■ **ENTRIES SUPPLIED**
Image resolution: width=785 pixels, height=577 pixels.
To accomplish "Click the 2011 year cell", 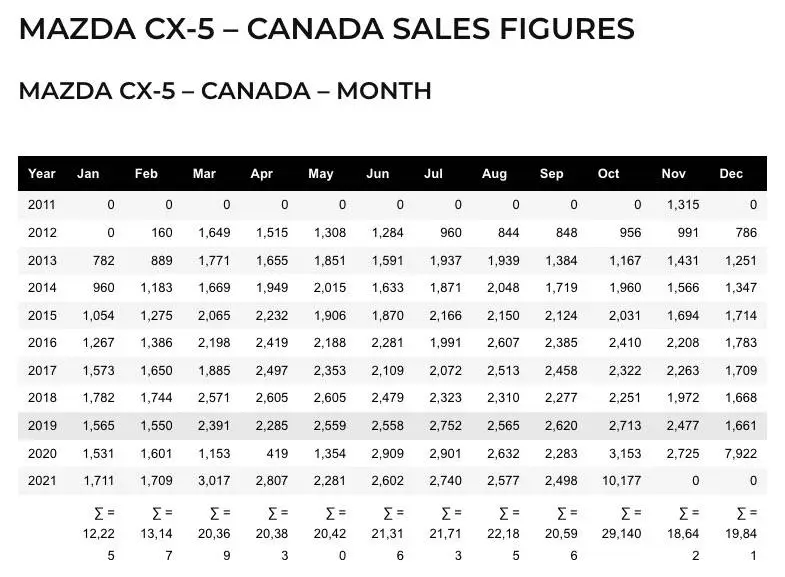I will [x=42, y=205].
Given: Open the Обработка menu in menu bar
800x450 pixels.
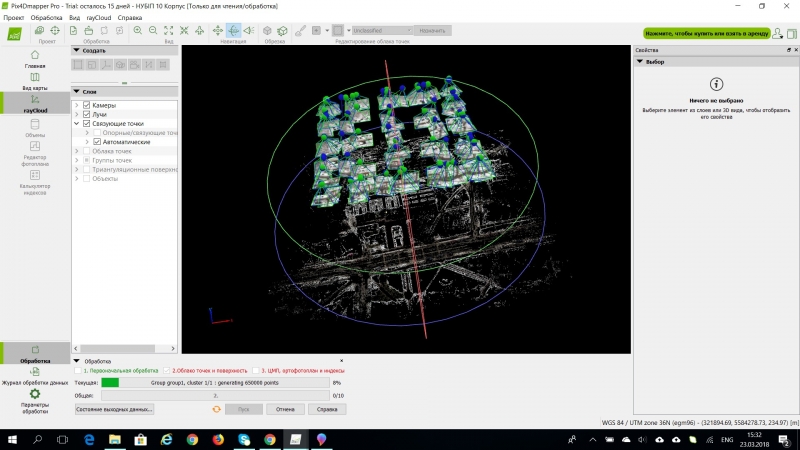Looking at the screenshot, I should 46,18.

■ **DIRECTIVE**
Transcribe the records from the line containing "Given: Open the Обработка menu in menu bar" through the end of the records, inclusive, and leave out the pictures.

■ **ANSWER TO THIS PROBLEM**
Given: Open the Обработка menu in menu bar
800x450 pixels.
Looking at the screenshot, I should 46,18.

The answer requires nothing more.